Ordinanza di Cassazione Civile Sez. 1 Num. 8303 Anno 2025
Civile Ord. Sez. 1 Num. 8303 Anno 2025
Presidente: COGNOME NOME
Relatore: COGNOME
Data pubblicazione: 29/03/2025
ORDINANZA
sul ricorso iscritto al n. 3051/2021 R.G. proposto da : RAGIONE_SOCIALE elettivamente domiciliato in ROMA INDIRIZZO presso lo studio dell’avvocato COGNOME (CODICE_FISCALE che lo rappresenta e difende -ricorrente- contro
RAGIONE_SOCIALE elettivamente domiciliato in ROMA INDIRIZZO presso lo studio dell’avvocato COGNOME (CODICE_FISCALE rappresentato e difeso dall’avvocato COGNOME (CODICE_FISCALE -controricorrente- avverso SENTENZA di CORTE D’APPELLO BOLOGNA n. 2050/2020 depositata il 15/07/2020.
Udita la relazione svolta nella camera di consiglio del 27/03/2025 dal Consigliere NOME COGNOME
FATTI DI CAUSA
RAGIONE_SOCIALE ha proposto opposizione a decreto ingiuntivo dell’importo di € 381. 407,64, emesso dal Tribunale di Forlì a favore del CREDITO RAGIONE_SOCIALE ROMAGNA RAGIONE_SOCIALE.RAGIONE_SOCIALE (ora RAGIONE_SOCIALE per uno scoperto di conto corrente, nonché a seguito di dell’inadempimento di un mutuo chirografario di originari trecentomila euro. Ha dedotto l’opponente che gli affidamenti dovevano ritenersi compensati con i crediti da provvigione maturati dal l’amministratore della società opponente per avere procurato, in virtù di un rapporto di collaborazione, afflusso di clientela alla banca; l’opponente ha successivamente dedotto che gli affidamenti sarebbero stati simulati, che i crediti azionati in via monitoria sarebbero risultati insussistenti in fatto e ha, poi, spiegato domanda riconvenzionale per il pagamento delle provvigioni e per i danni causatile dalla revoca degli affidamenti e dalla segnalazione del passaggio a sofferenza alla Centrale Rischi.

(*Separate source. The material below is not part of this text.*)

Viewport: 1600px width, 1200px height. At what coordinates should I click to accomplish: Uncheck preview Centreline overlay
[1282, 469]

Il Tribunale di Forlì ha rigettato l’opposizione, rilevando la novità di diverse domande formulate con la memoria ex art. 183, sesto comma, cod. proc. civ., ritenendo sussistenti i crediti azionati dalla banca e, invece, infondato il dedotto rapporto di collaborazione tra l’amministratore dell’opponente e la banca opposta.

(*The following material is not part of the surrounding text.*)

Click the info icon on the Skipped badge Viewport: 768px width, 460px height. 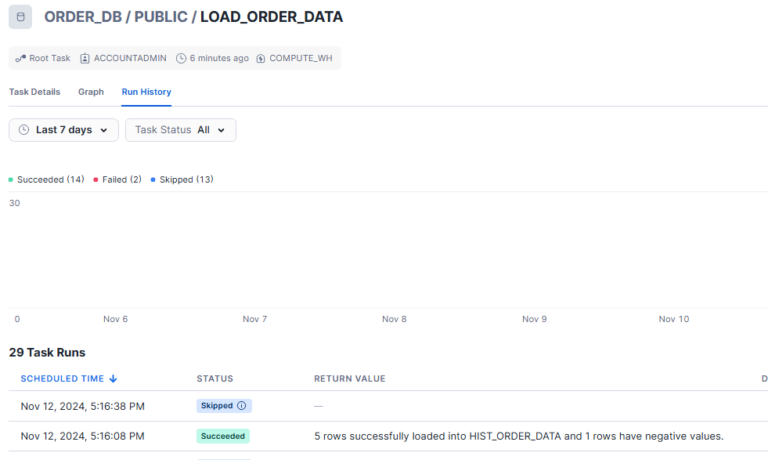pos(241,406)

La Corte di Appello di Bologna, con sentenza qui impugnata, ha rigettato l’appello dell’opponente. Ha ritenuto il giudice di appello che il mutuo chirografario non fosse estinto in quanto oggetto di rinnovo. Ha, poi, ritenuto irrilevanti due sentenze penali del Tribunale di Forlì inerenti gli organi di amministrazione e di controllo della banca appellata . E’, poi, stata confermata l’inammissibilità per novità di domande quali la nullità e la simulazione dei rapporti bancari, l’indebita applicazione di interessi passivi, anche anatocistici, la duplicazione del rapporto di mutuo chirografario,
nonché l’ inammissibilità delle istanze istruttorie. Ha, poi, ritenuto legittima la segnalazione della società appellante alla Centrale Rischi, stante l’inadempimento al rapporto obbligatorio per cui è causa. Ha, infine, ritenuto che la costituzione del nuovo difensore della banca opposta, conseguente al decesso del precedente difensore, ha comportato la rinnovazione degli atti successivi al decesso del difensore.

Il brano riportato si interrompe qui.